I aim to prove that if $p$ is a prime and $p\ne 2$, then $(\Bbb Z/p^n \Bbb Z)^*$ is cyclic.
It is not obvious, since if $n\ne 1$ then we haven't got a field. May I please ask for a proof? Or any reference would be appreciate.
I can find a quick example that if we take $p=2,n=3$, then $(\Bbb Z/p^n \Bbb Z)^*$ is the Klein four group and thus not cyclic.
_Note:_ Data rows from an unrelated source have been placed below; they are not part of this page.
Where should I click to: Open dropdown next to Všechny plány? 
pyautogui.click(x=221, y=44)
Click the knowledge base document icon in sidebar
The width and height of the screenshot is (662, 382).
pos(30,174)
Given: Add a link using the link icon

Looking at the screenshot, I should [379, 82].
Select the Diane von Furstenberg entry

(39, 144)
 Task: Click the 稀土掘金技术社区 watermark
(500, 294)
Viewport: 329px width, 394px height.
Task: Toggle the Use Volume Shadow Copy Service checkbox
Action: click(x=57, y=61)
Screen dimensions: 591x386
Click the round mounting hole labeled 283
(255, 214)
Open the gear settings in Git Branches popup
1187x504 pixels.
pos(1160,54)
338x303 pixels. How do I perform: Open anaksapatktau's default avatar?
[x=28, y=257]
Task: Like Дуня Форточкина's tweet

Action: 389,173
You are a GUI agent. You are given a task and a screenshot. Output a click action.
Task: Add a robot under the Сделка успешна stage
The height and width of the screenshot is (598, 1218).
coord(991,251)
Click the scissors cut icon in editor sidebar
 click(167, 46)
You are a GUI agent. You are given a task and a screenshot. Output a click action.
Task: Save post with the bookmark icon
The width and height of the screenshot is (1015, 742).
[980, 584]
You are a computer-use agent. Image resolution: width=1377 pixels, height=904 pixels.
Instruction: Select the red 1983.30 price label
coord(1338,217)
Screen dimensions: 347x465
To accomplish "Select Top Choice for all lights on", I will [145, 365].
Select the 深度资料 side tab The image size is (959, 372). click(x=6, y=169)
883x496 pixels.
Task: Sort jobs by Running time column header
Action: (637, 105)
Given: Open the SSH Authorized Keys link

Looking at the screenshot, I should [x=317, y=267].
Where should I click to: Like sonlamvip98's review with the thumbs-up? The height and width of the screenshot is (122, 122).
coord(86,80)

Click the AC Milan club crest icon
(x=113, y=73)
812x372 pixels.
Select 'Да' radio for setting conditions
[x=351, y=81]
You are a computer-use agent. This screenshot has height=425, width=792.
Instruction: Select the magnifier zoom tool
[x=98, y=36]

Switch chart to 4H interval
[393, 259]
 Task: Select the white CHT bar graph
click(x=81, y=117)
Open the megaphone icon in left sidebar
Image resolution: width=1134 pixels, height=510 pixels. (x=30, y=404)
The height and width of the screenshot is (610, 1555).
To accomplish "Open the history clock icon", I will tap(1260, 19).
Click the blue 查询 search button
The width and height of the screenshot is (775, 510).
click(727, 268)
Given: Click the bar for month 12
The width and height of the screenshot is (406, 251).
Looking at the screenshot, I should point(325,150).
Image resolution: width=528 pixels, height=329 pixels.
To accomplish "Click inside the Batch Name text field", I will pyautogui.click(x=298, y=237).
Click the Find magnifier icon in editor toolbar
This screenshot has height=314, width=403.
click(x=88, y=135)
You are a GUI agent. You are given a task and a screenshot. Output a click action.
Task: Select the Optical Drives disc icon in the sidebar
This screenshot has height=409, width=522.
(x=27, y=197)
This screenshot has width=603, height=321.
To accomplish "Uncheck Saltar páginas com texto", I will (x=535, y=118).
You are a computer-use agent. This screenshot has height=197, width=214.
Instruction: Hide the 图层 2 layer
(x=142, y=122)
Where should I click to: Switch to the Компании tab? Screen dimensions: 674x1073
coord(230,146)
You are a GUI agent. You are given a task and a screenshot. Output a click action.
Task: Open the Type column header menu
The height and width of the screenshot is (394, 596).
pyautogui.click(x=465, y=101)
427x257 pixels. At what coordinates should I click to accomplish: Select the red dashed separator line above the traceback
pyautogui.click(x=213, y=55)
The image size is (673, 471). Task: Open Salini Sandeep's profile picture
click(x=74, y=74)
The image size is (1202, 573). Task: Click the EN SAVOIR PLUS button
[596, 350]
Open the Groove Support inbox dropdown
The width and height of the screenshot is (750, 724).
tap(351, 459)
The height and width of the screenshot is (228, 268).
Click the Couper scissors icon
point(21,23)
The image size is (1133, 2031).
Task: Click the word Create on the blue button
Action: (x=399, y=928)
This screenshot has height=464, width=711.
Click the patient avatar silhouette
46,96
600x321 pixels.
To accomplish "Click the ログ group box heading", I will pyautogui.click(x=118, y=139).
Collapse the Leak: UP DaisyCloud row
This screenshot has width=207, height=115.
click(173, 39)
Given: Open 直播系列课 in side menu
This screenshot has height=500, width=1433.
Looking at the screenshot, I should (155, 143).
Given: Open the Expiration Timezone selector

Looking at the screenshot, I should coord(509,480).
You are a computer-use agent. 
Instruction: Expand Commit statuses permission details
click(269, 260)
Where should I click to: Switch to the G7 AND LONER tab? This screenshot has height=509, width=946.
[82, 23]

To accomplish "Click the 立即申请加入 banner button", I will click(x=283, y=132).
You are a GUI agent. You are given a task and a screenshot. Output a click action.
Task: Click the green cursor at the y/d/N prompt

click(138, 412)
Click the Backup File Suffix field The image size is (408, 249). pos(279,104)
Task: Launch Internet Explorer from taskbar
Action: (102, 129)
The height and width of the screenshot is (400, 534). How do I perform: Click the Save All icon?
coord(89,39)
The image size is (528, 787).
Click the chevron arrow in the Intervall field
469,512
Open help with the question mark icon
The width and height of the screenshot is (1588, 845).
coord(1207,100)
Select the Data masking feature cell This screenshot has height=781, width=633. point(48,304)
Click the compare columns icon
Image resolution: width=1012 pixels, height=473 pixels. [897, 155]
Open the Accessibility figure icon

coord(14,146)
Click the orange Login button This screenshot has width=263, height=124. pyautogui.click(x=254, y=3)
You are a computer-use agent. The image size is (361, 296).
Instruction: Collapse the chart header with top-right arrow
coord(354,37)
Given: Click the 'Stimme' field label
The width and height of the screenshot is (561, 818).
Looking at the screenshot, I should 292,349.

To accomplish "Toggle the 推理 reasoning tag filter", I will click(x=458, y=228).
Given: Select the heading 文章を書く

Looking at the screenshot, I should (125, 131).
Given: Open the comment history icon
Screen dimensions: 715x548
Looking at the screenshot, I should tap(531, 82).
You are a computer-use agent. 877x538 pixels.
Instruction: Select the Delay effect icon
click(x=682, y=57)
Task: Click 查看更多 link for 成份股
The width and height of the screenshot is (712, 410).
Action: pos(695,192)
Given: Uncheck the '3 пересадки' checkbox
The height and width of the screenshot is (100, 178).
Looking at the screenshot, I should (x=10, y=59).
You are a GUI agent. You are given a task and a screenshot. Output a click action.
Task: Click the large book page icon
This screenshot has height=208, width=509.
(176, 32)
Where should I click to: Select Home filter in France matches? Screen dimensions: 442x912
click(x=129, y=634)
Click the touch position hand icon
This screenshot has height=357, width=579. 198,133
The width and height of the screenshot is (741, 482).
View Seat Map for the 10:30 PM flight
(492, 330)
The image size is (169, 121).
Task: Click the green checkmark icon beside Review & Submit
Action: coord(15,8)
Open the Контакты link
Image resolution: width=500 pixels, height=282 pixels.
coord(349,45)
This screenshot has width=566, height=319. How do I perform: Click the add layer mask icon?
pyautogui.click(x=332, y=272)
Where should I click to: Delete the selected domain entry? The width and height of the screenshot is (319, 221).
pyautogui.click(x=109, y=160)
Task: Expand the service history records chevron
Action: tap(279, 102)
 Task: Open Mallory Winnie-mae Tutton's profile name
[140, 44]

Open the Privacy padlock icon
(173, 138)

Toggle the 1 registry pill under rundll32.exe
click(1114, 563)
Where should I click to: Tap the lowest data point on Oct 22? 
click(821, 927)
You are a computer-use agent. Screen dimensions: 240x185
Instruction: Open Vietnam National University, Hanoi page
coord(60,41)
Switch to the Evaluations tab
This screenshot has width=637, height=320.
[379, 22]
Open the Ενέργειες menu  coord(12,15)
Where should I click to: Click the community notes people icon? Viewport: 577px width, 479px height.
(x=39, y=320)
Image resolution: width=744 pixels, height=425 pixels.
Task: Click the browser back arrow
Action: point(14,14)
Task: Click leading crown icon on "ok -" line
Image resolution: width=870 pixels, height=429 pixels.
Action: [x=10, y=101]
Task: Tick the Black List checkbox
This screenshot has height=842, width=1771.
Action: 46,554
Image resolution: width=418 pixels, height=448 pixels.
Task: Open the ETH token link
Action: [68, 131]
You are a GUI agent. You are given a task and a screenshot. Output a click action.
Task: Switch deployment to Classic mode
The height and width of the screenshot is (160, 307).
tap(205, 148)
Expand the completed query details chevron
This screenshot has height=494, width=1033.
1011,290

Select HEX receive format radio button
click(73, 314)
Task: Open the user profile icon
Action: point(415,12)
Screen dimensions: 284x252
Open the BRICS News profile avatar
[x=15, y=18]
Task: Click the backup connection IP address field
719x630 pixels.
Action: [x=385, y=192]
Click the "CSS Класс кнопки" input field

But may I also ask what is wrong for $p=2$?
Thanks in advance!
Show that $1+p$ has order $p^{n-1}$, therefore $2(1+p)$ has the required order because $2$ has order and divisible by $p-1$, $2^{p-1} \equiv 1 \mod{p} $ (Fermat's little theorem).
to prove the first part use Prove that $1+p$ is an element of order $p^{n-1}$ in $(\Bbb Z/p^n\Bbb Z)^\times$ using the binomial theorem
$|(\mathbb{Z}/p^n\mathbb{Z})^{*}| = (p-1)p^{n-1}$. We have produced an element of the right order..
Appendix: As rightly pointed about by the commentator/questioner propositionx , $2$ is an element of order $(p-1)p^{d}$ (and not p-1 as mistakenly suggested in previous edition), for some $d \in \mathbb{N}$...
Since $p$ is an odd prime $\Rightarrow 2^{p-1} \equiv 1 \mod{p}$, which in turn $\Rightarrow 2^{p^k} \not\equiv 1 \mod{p},\ \forall \ k \in \mathbb{N} $.
Thus $2(1+p)$ must have order exactly equal to $p^{n-1}(p-1)$.